Margins matter more in an environment where people are conscious of the damage inflation can do to their standard of living. That gave rise to the concept of “greedflation” — which Edwards thinks is deserved. Politicians have increasingly felt emboldened to intervene in companies’ pricing decisions, something that’s been off-limits since Richard Nixon’s ill-fated price controls in the early 1970s. Kamala Harris proposed “anti-gouging” policies in her unsuccessful presidential campaign; more recently, Trump forced a climbdown by companies like Amazon that proposed to itemize the impact of tariffs on the prices they charged.
Rising to the top of a company never used to be a ladder to mega-wealth. That was reserved for entrepreneurs who founded their own firms. Modern executive pay has changed that and allowed CEOs to become billionaires by meeting unchallenging targets for their share price. The gulf between their pay and workers’ wages shrieks of injustice; according to the Economic Policy Institute, the CEO-to-worker compensation ratio reached 399-1 in 2021; in 1965, it was only 20-1. From 2019 to 2021, CEO pay rose 30.3% while those workers who kept their jobs through the pandemic got a raise of 3.9%.
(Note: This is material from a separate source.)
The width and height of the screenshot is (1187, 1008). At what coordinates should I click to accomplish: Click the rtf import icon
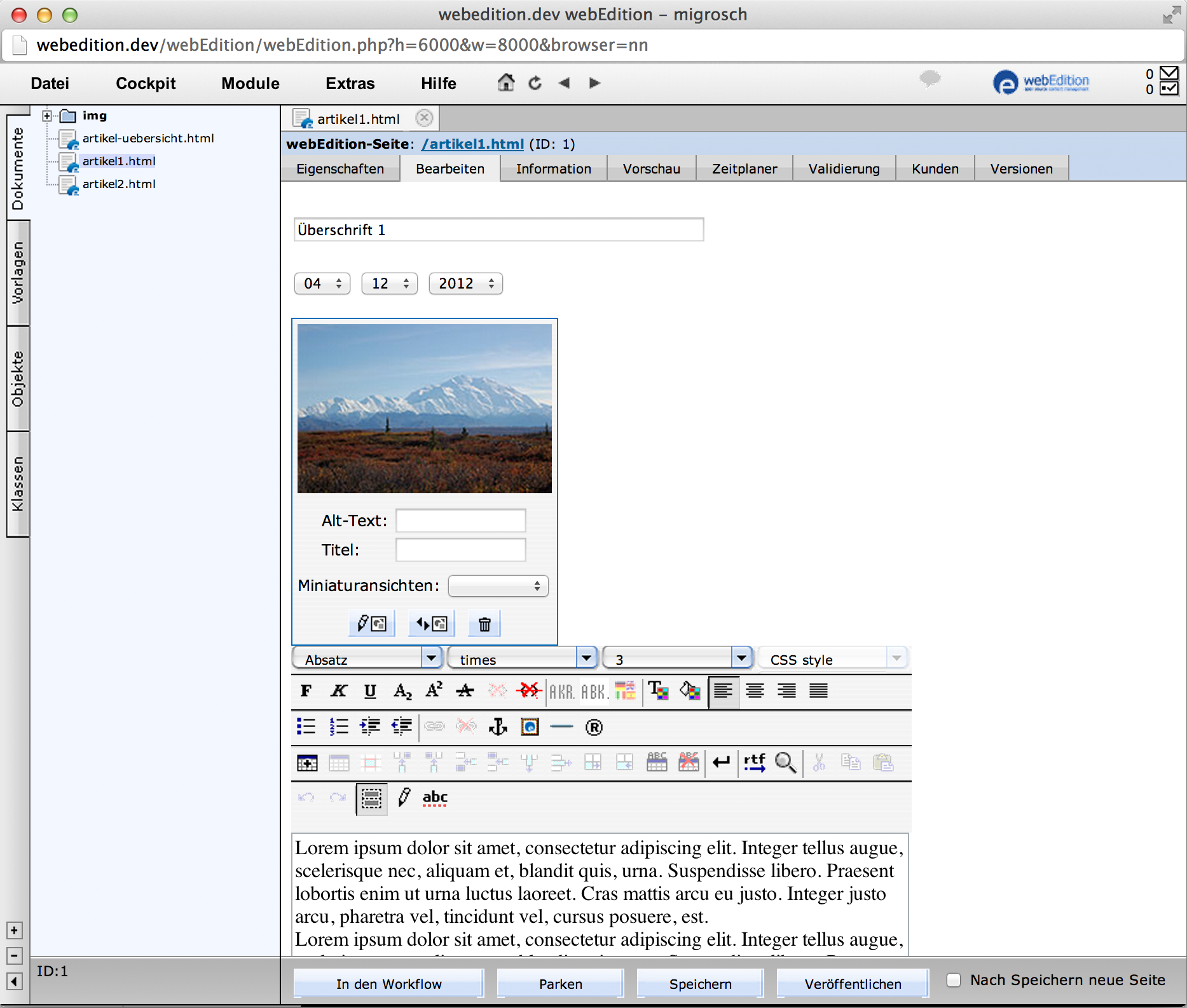pos(754,762)
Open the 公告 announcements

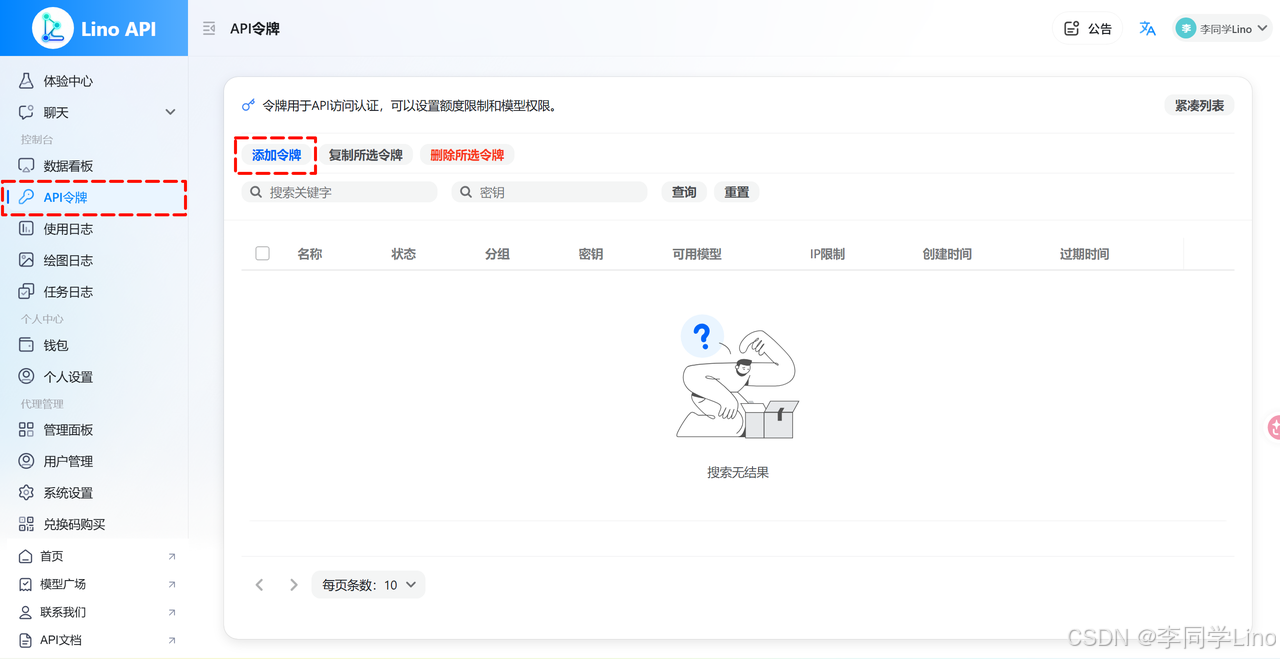pyautogui.click(x=1087, y=28)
This can easily be dismissed as the politics of envy, but executive compensation now arguably skews the entire economy. Andrew Smithers, a veteran London-based fund manager and economist, and nobody’s idea of a leftist, has long inveighed against the bonus culture, which he holds responsible for a disastrous misallocation of capital.
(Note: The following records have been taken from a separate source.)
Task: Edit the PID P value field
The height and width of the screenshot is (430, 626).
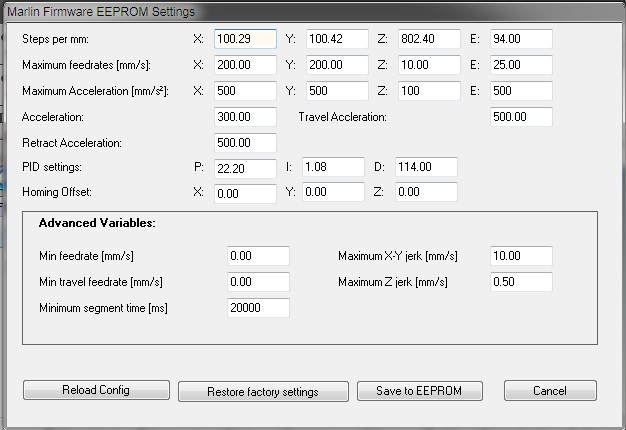Action: pos(245,167)
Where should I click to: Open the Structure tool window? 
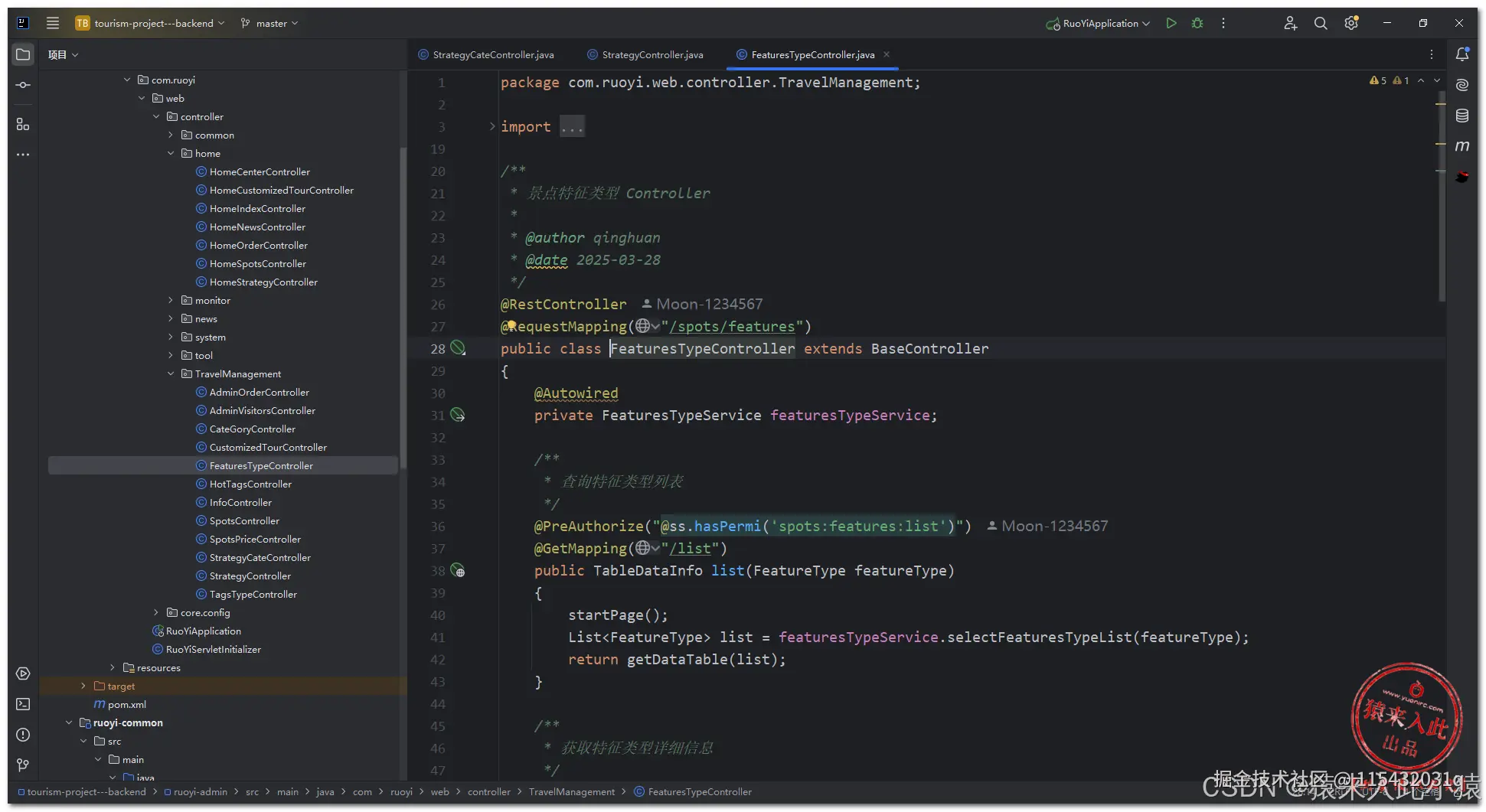(x=23, y=124)
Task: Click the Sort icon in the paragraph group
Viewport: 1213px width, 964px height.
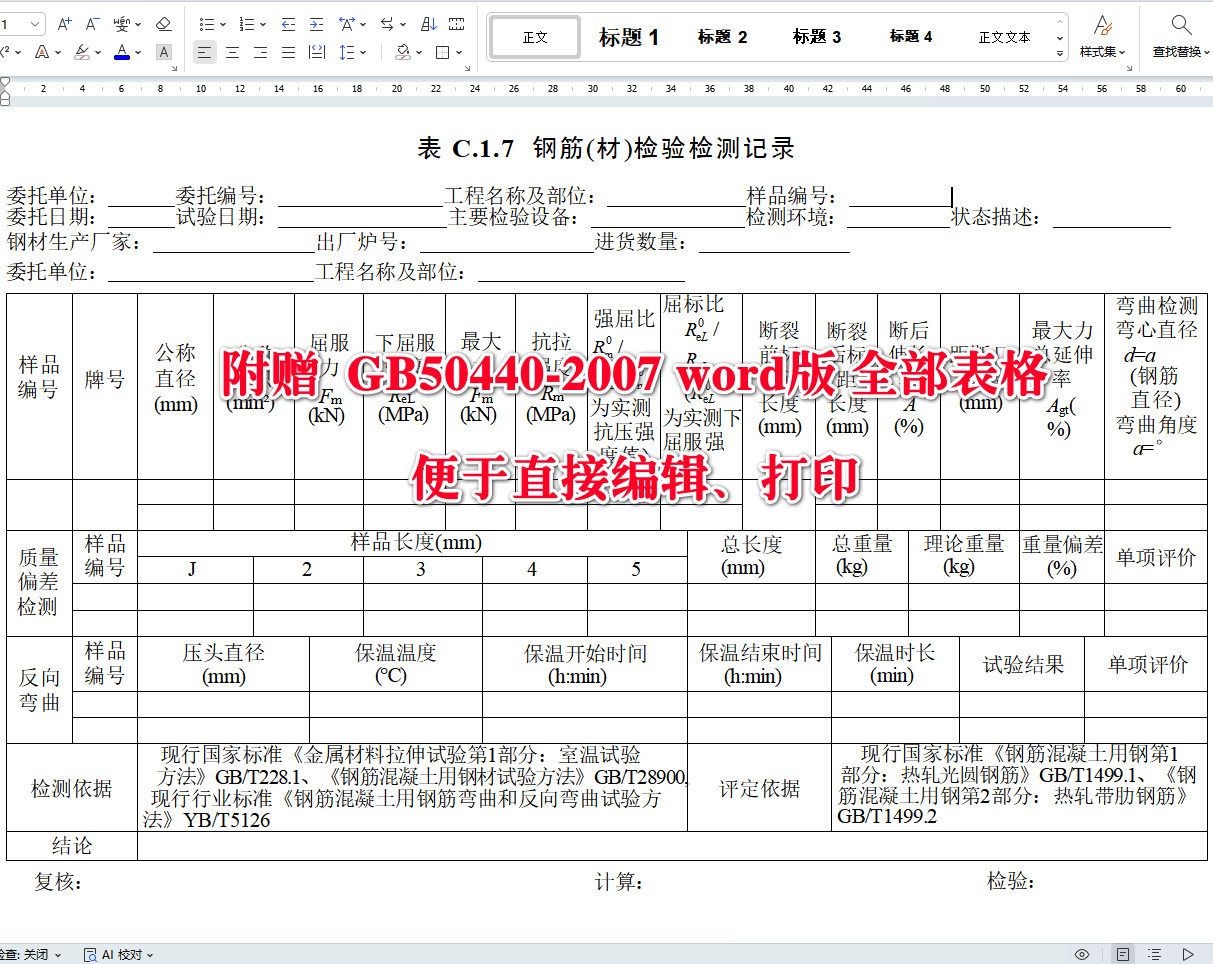Action: pos(430,23)
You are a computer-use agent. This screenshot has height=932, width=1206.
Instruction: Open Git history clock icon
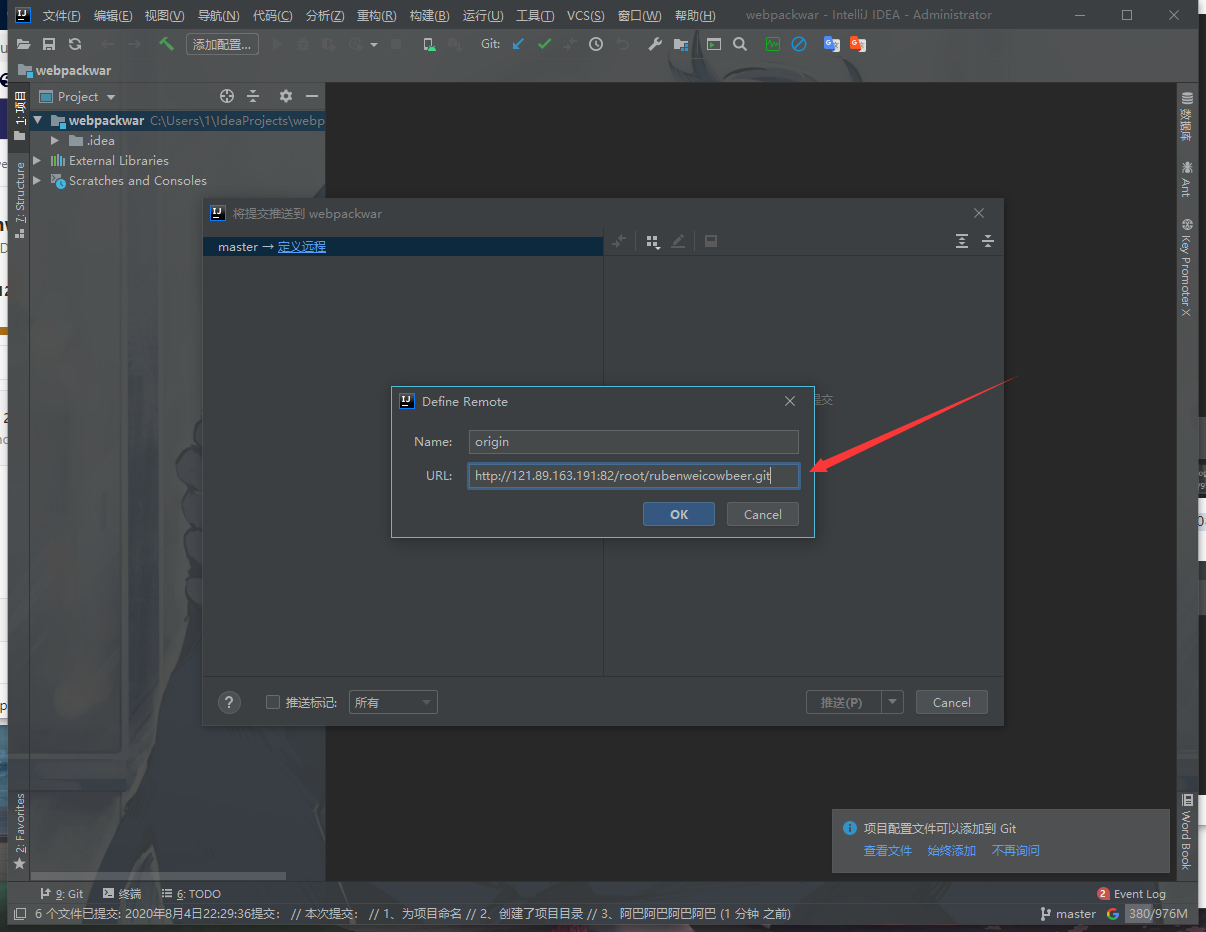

Smithers argued that America’s problem was “two decades of underinvestment”:
The major cause has been a change in the way company managements are paid. The 1990s saw the arrival of the bonus culture, which massively shifted management incentives and thus changed management behavior. Sadly, the change did immense damage to the economy. Managements were encouraged to invest less and, with lower investment, growth faltered.
He argues that companies increased their investment in response to corporate tax cuts in earlier generations, but stopped doing this once executives were paid to prioritize their share price. That led them to cut back on investment, spending money on acquisitions and share buybacks. That dampened growth, but also ensured better returns in the short run for shareholders.
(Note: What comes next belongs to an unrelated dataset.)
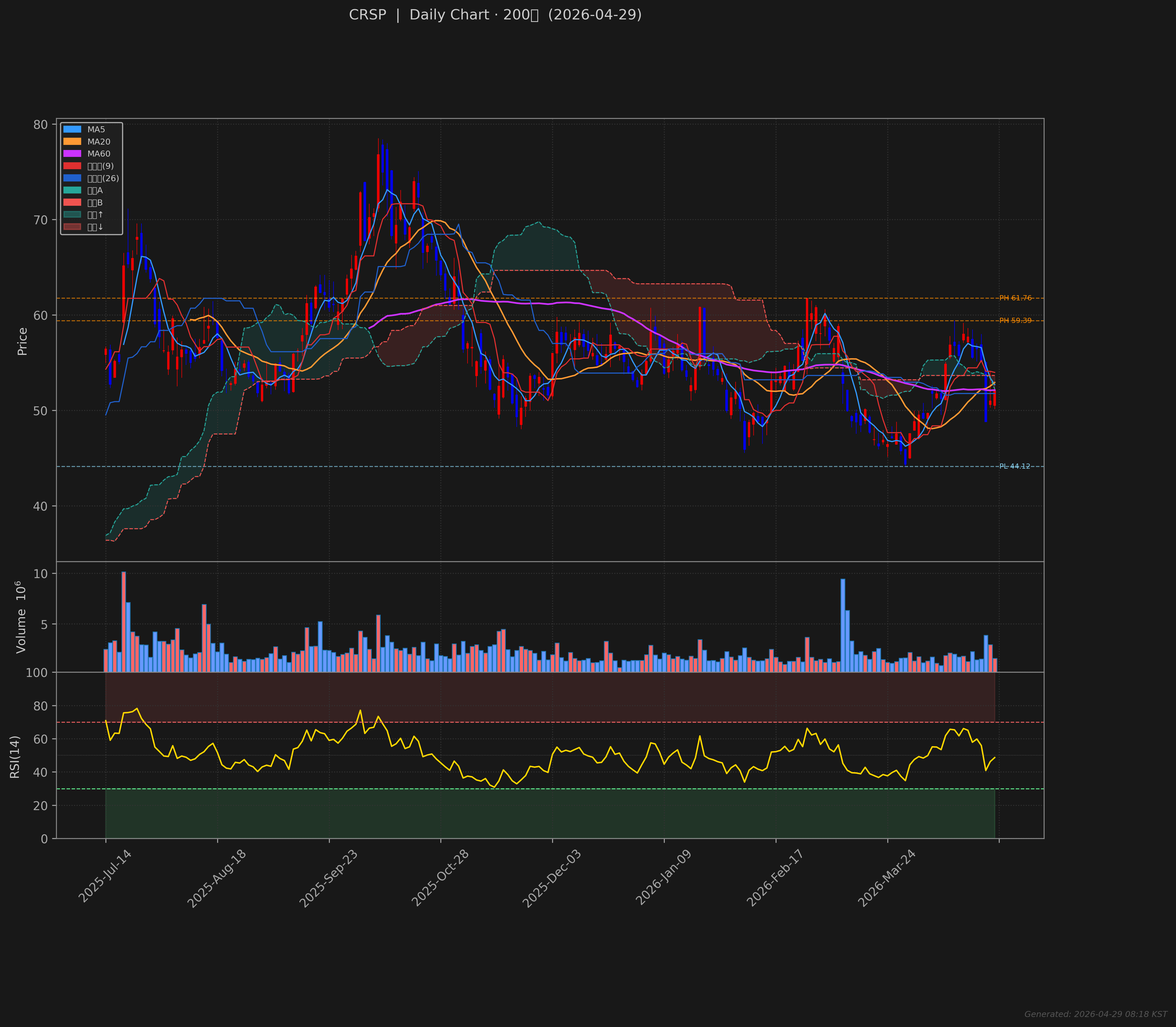This screenshot has height=1027, width=1176.
Task: Click the PL 44.12 support level label
Action: (1014, 467)
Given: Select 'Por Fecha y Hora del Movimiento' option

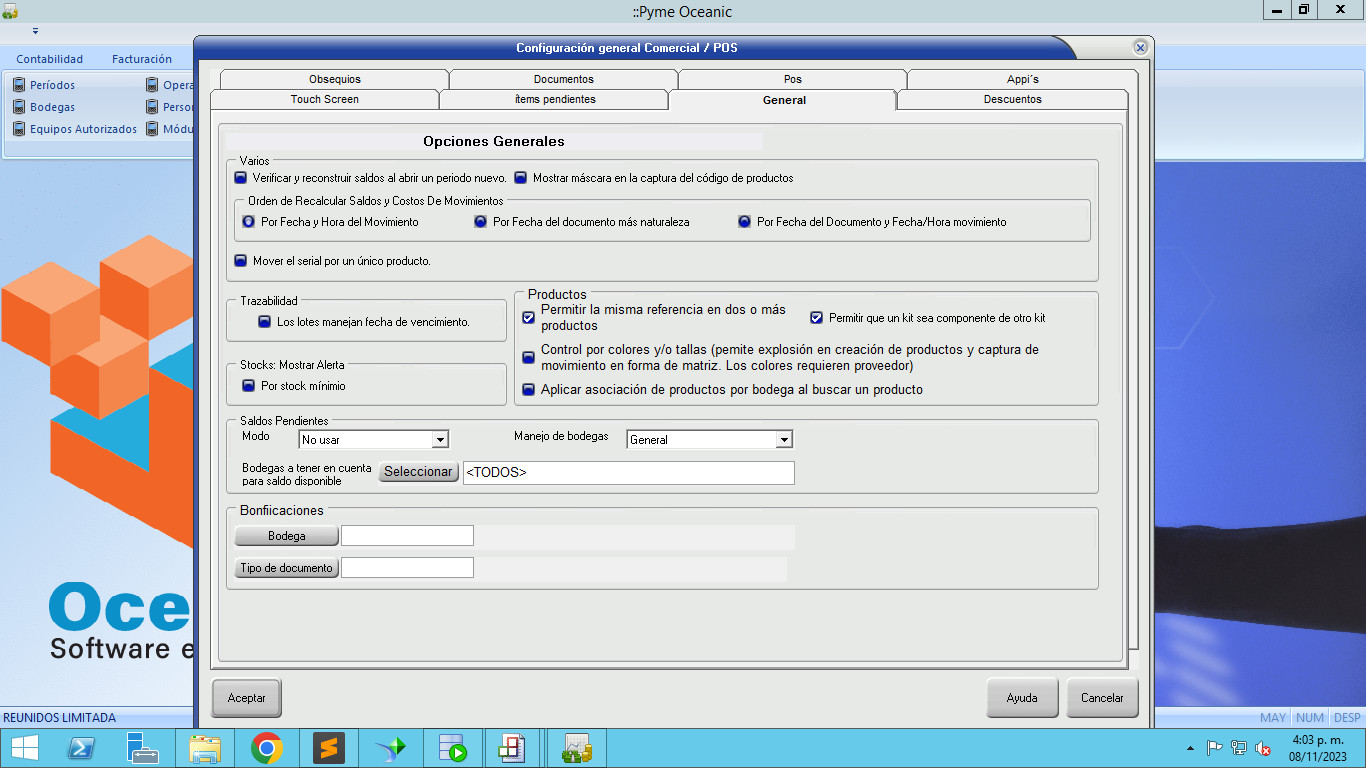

As investing in stocks is still primarily a game for those who are already wealthy, this stoked inequality still further. Opposition to high executive pay is often couched as a populist class-warrior position, but there is far more to it than that.
The Politics of Profits
The Trump coalition always had anti-corporate elements, but this didn’t stop his first administration from delivering for the private sector in a big way. In 2024, Trump added the support of Silicon Valley, and took the oath of office for the second time in front of a serried rank of billionaires. But he’s also losing old corporate supporters.
Charles Koch, the industrialist hated by Democrats as the architect of libertarian Republican policies, has lost patience. After funding Nikki Haley’s run against Trump in last year’s Republican primaries, he told the Cato Institute earlier this year that too many institutions had lost their libertarian principles, and “people have forgotten that when principles are lost, so are freedoms.” How will people like Koch respond if the administration clamps down on companies?
America’s key political developments tend to happen within parties, not between them. The current Republican coalition is no stranger in concept than Lyndon Johnson’s Democratic Party of the 1960s, the New Deal coalition that combined multi-racial liberals from the North and West with pro-segregationist whites from the South. Once Johnson decided to choose one wing over the other, with his civil rights acts, that alliance disintegrated.
For now, the MAGA coalition includes both America’s largest corporations and their most trenchant critics. The policy choices of the next few months, and their effects, will determine whether that can continue.